Die Kunst des Dartsports liegt nicht nur darin, gut zu spielen, sondern die richtigen Statistiken zu interpretieren. Und genau das werden wir jetzt tun.
Der Average: Mehr als nur eine Zahl
Der Average, oder präziser der 3 Dart Average, ist die bekannteste Statistik im Dartsport. Die Berechnung ist einfach: Du nimmst die geworfenen Punkte, teilst sie durch die Anzahl der geworfenen Darts und multiplizierst mit drei. Die Formel lautet: Gesamtpunkte geteilt durch geworfene Darts mal drei gleich dein Average.
Ein Beispiel: Du gewinnst ein Leg mit 18 Darts. Dein Average beträgt 501 geteilt durch 18 mal drei gleich 83,5. Klingt simpel, aber hier beginnen die Tücken.
Die versteckte Wahrheit beim Average
Es ist nicht ungewöhnlich, dass ein Spieler mit einem niedrigeren Average einen Spieler mit einem deutlich höheren Average schlägt. Warum? Weil jeder geworfene Dart in die Berechnung einfließt, auch die für den Checkout.
Stell dir vor: Du stehst bei 40 Punkten Rest und hast bis dahin einen Average von 65,8 geworfen. Wenn du mit dem ersten Pfeil die Doppel 20 triffst, steigt dein Average auf 68,3. Checkst du aber erst mit dem dritten Dart, fällt er auf 62,6. Dabei hast du das Leg trotzdem gewonnen.
Der Average ist also ein Indikator für Scoring Power, aber kein absoluter Maßstab für Spielstärke. Ein Spieler mit schwachen Doppeln kann einen fantastischen Average haben und trotzdem verlieren, weil er nicht abschließen kann. Ein Spieler mit solidem Scoring und eiskalter Checkout Quote schlägt den Scorer mit Doppelproblemen fast immer.
Der First Nine Darts Average: Die reine Scoring Kraft
Hier wird es spannend: Bei einigen TV Events wird der First Nine Darts Average separat ausgewiesen. Diese Statistik zeigt die reine Scoring Power eines Spielers, bevor er überhaupt ans Checken denkt.
Michael van Gerwen hält seit 2012 den Weltrekord mit einem First Nine Darts Average von 142,83. Nach neun Darts stand er in sechs gespielten Legs auf unglaublichen Restwerten: 142, 16, 16, 47, 130 und 84. Das bedeutet, er hatte teilweise nur 16 Punkte Rest nach drei Würfen. Perfektion pur.

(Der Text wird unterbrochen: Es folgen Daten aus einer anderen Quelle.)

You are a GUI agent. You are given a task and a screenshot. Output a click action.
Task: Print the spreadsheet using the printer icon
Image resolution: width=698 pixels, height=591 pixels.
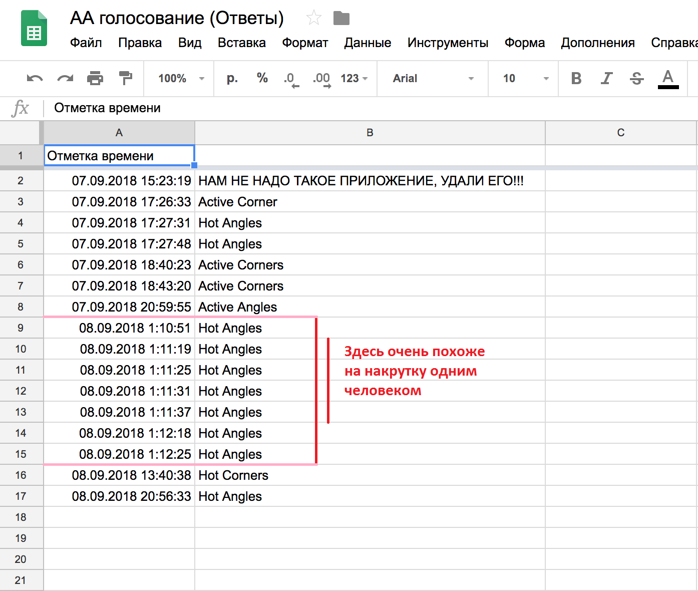point(95,79)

Der First Nine Average zeigt dir, wie gut ein Spieler wirklich scoren kann, ohne dass Checkout-Versuche die Zahl verwässern. Wenn du einen First Nine Average von 43 bis 50 hast, scorest du besser als ein zufälliger Werfer und kannst bei deiner Strategie auf die Triple 20 zu zielen bleiben.
Interessanterweise liegt der durchschnittliche First Nine Average bei Hobbys pielern deutlich höher als der Gesamt Average. Jemand mit einem Leg Average von 31 bis 34 kann durchaus einen First Nine Average von 43 bis 50 haben. Die Doppel sind also der große Gleichmacher im Dartsport.

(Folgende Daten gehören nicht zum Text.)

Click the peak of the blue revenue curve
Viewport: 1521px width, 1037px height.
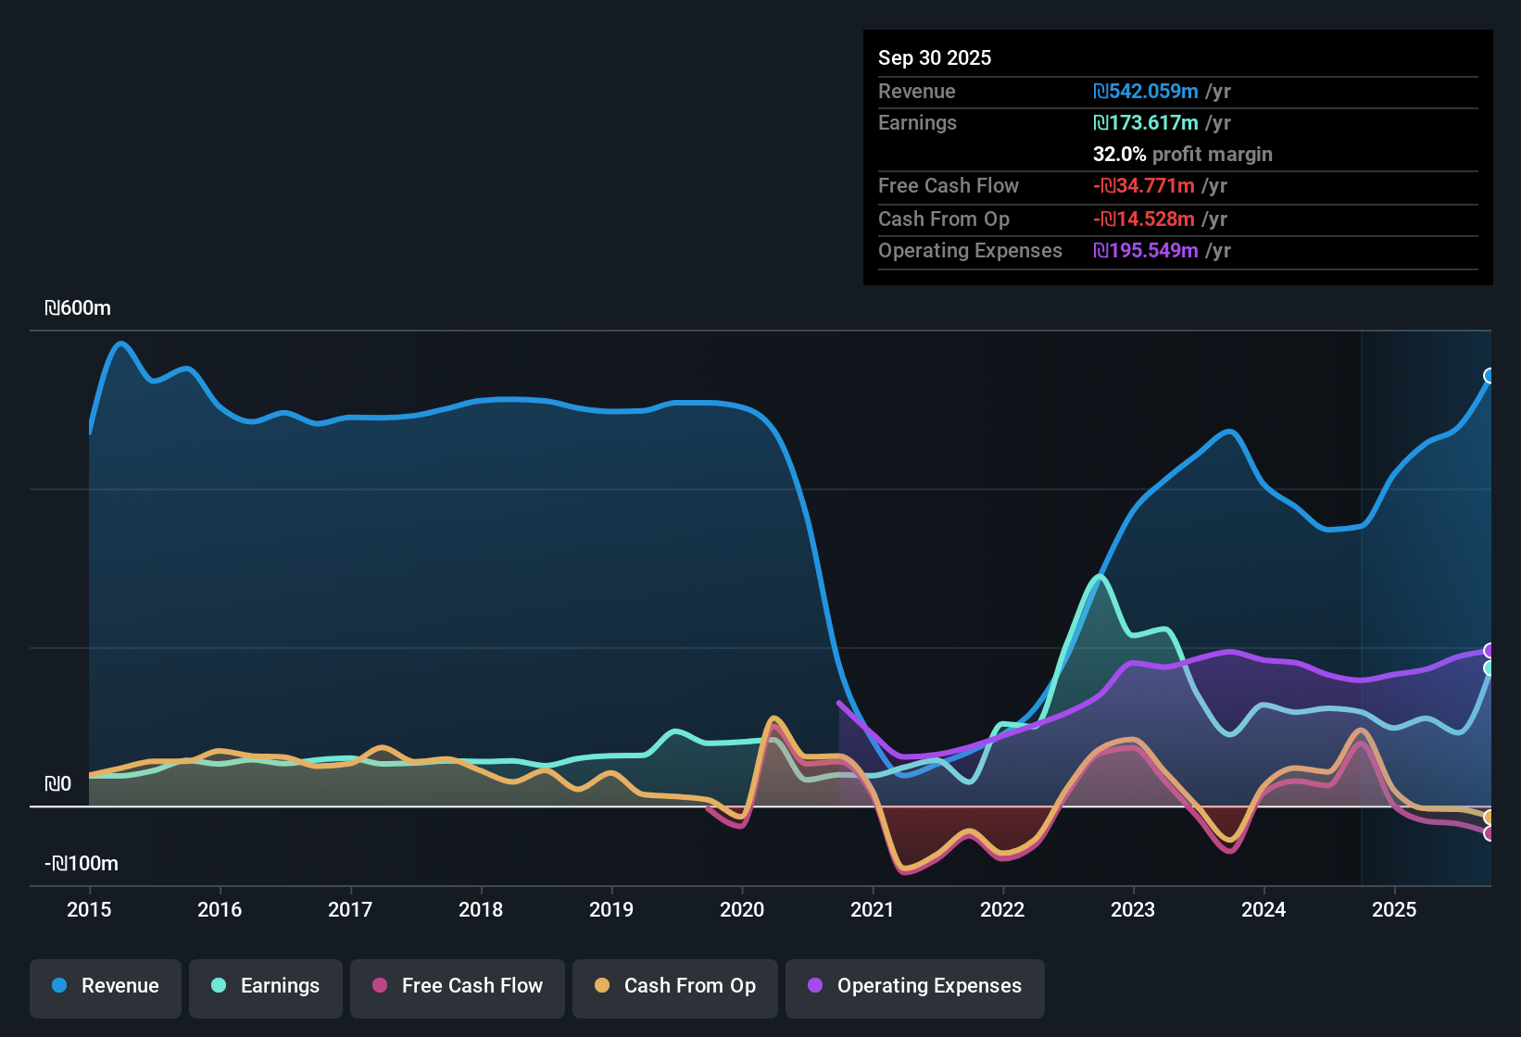click(x=120, y=344)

Die Checkout Quote: Der wahre Champion Maker
Während heavy Scoring die Bühne bereitet, kommt es beim Darts letztendlich auf den finalen Wurf an. Ein Spieler mag die Scoring Phase eines Legs dominieren, aber verpasste Doppel erlauben dem Gegner zurück ins Spiel zu kommen und verschwenden frühere Bemühungen.

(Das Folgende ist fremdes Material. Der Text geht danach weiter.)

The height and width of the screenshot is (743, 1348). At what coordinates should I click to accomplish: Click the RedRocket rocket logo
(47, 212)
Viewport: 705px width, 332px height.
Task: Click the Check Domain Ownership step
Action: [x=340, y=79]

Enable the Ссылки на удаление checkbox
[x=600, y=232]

Wie Checkout Prozentsätze Champions definieren
Die Checkout Quote wird berechnet als Anzahl erfolgreicher Checkouts geteilt durch Anzahl der Checkout Chancen mal 100. Eine Quote von 40 Prozent bedeutet: Von zehn Gelegenheiten zum Finish checkt der Spieler vier mal erfolgreich aus.
Bei der WM 2022/23 lieferte Michael van Gerwen im Halbfinale gegen Dimitri Van den Bergh eine klinische 6:0 Performance mit einem Average von 108,28 und einer nahezu makellosen Checkout Quote. Van den Berghs höherer Average allein hätte ihm die Kontrolle über das Match erlaubt, aber van Gerwens präzise Doppel machten den Unterschied.
Gary Andersons Halbfinalsieg gegen Dave Chisnall 2020/21 ist ein weiteres Beispiel. Anderson, bekannt für sein Heavy Scoring, sieht sich oft Kritik wegen seiner Finishing Fähigkeiten ausgesetzt. In diesem Match gab ihm jedoch seine Fähigkeit, Doppel unter Druck zu treffen, den Vorteil bei einem 6:3 Sieg. Chisnalls Scoring Power hatte ihn ins Halbfinale getragen, aber Andersons stetiges Finishing machte den Unterschied.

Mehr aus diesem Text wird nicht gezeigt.